E poi, siamo veramente liberi di determinare il nostro posto nel mondo?

Le risposte a queste domande, ovviamente, non è semplice, perché richiederebbe una generalizzazione non sempre possibile, una generalizzazione che fa torto ad alcune persone e ad alcuni fatti, ma il concetto stesso di ricerca sociologia procede per generalizzazioni il più possibile condivisibili.

Allora cosa facciamo?

Dobbiamo spostarci dal piano sociale e collettivo a quello individuale, o meglio ancora dalla realtà sociale a quella che ognuno di noi percepisce.

Berkeley è famoso per il motto “Esse est percipi”, l’essere è ciò che è percepito , e se questo pensiero sembrerebbe una forzatura se lo si considera alla lettera, è vero che in una società dell’immagine diffusa e condivisa è la percezione quella che conta. Inoltre a livello individuale, la mia percezione personale è alla fine decisiva per la valutazione della mia condotta di vita.

Torniamo allora alla domanda iniziale? Perché manteniamo condizioni gravose e sorvoliamo su quelle che ci fanno stare bene?
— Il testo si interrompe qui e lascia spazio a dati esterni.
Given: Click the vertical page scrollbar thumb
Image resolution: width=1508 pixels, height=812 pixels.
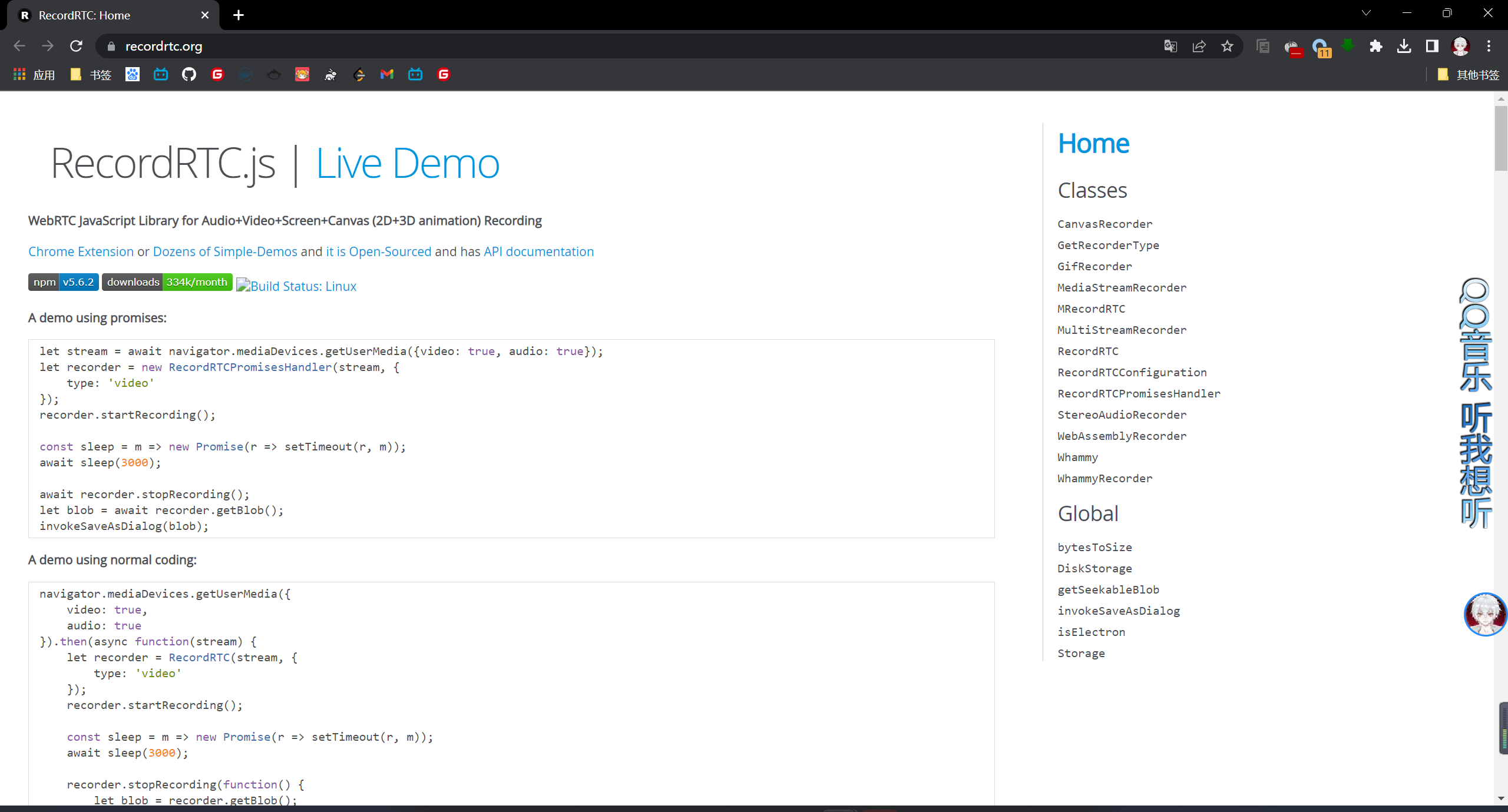Looking at the screenshot, I should coord(1500,138).
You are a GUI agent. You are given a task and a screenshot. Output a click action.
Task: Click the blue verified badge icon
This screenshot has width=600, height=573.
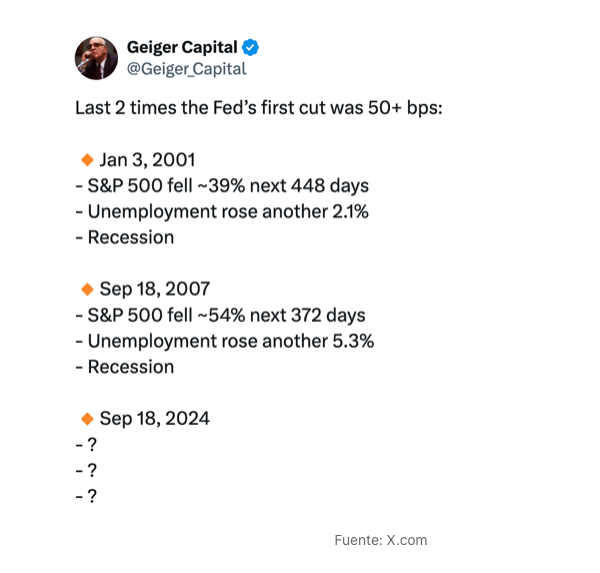[252, 47]
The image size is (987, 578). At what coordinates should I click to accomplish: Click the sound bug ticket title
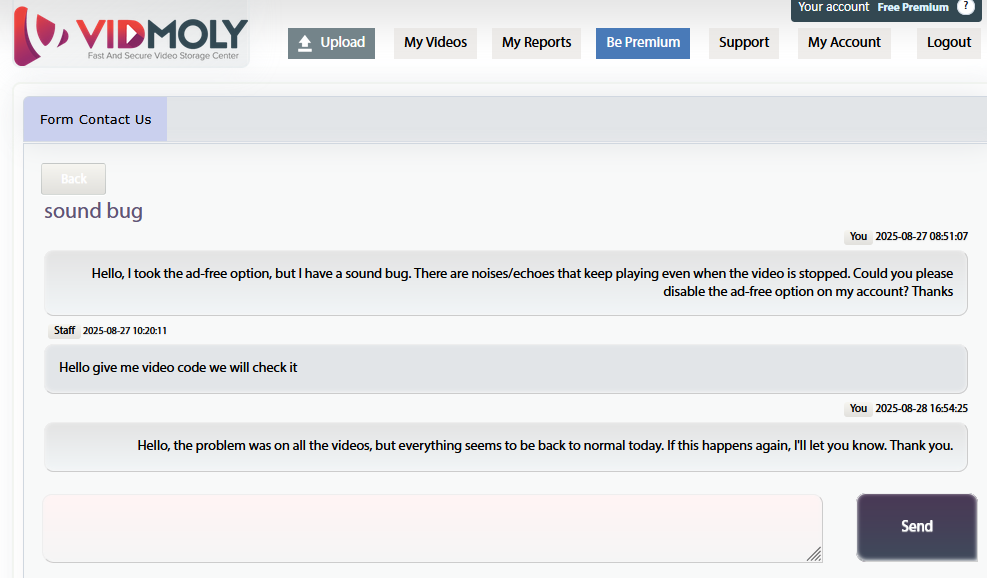[x=93, y=211]
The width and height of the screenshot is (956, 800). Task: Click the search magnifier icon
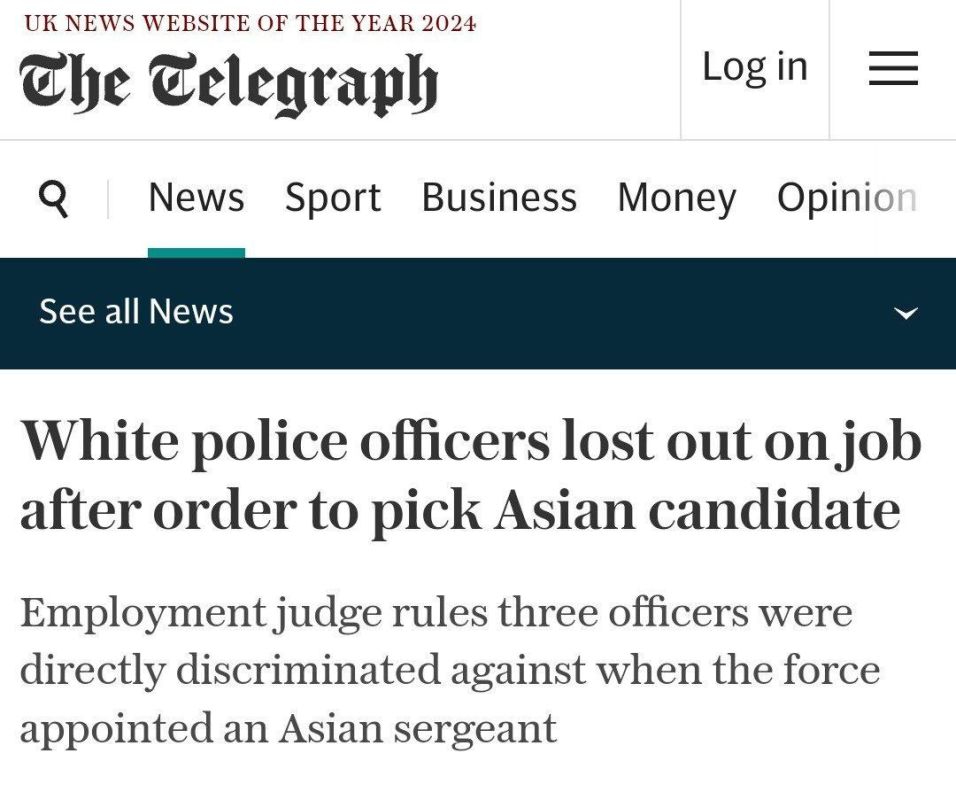click(x=54, y=199)
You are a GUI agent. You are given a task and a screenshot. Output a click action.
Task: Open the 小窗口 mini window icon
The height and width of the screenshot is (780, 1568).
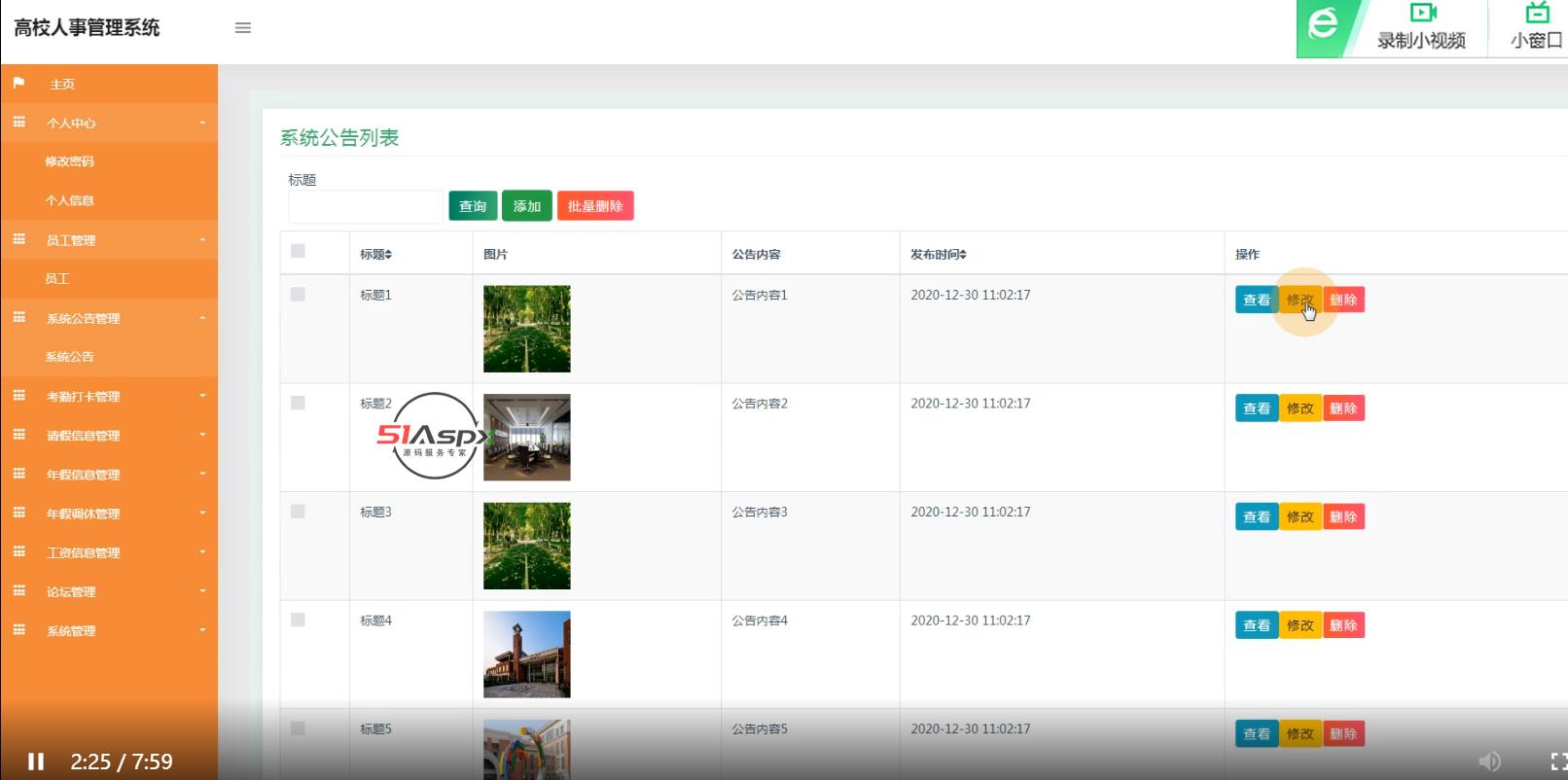click(1537, 14)
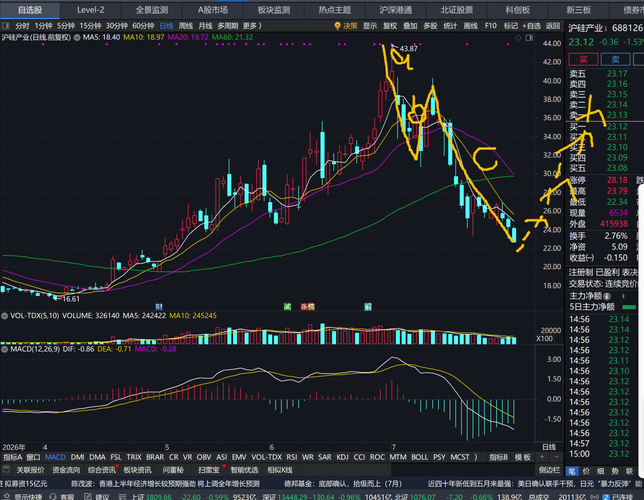Expand more indicators arrow after MCST
Viewport: 644px width, 500px height.
[x=476, y=457]
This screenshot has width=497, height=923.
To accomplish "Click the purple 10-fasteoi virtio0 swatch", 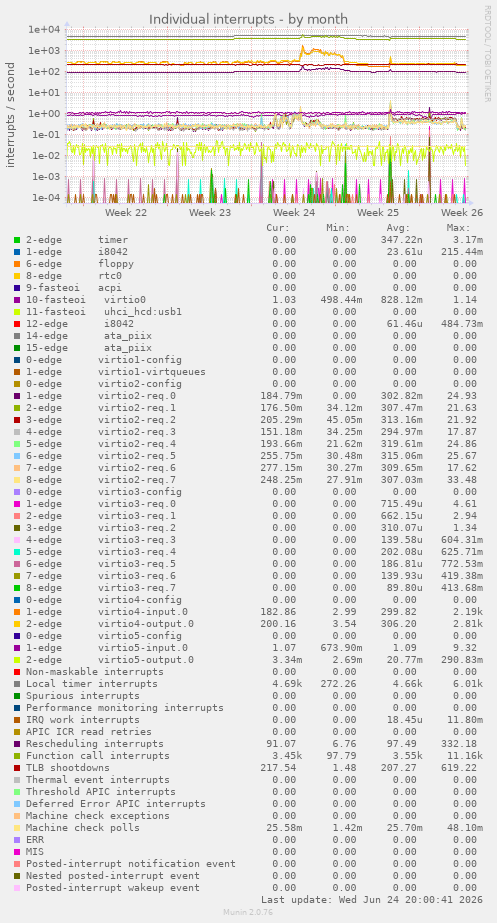I will tap(17, 300).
È sempre una questione di percezione, ovvero lo scontro tra la percezione sociale, la percezione dell’altro da noi, e la percezione del nostro io, scontro in cui spesso si fa prevalere la prima, come già ci diceva Pirandello, in una dinamica che non può che condurci a comportamenti nevrotici e a un malessere che ci appare, erroneamente, necessario.

Io non ho una soluzione che ci possa condurre verso una maggiore serenità, ma ho capito, ed è una banalità, che il processo di straniamento e di alienazione che stiamo vivendo grazie alla rivoluzione informatica, è un processo infelice ma attraente, illusorio e deludente, un processo da consapevolizzare perché si possa procedere verso un cambio di paradigma che oggi appare più necessario che mai.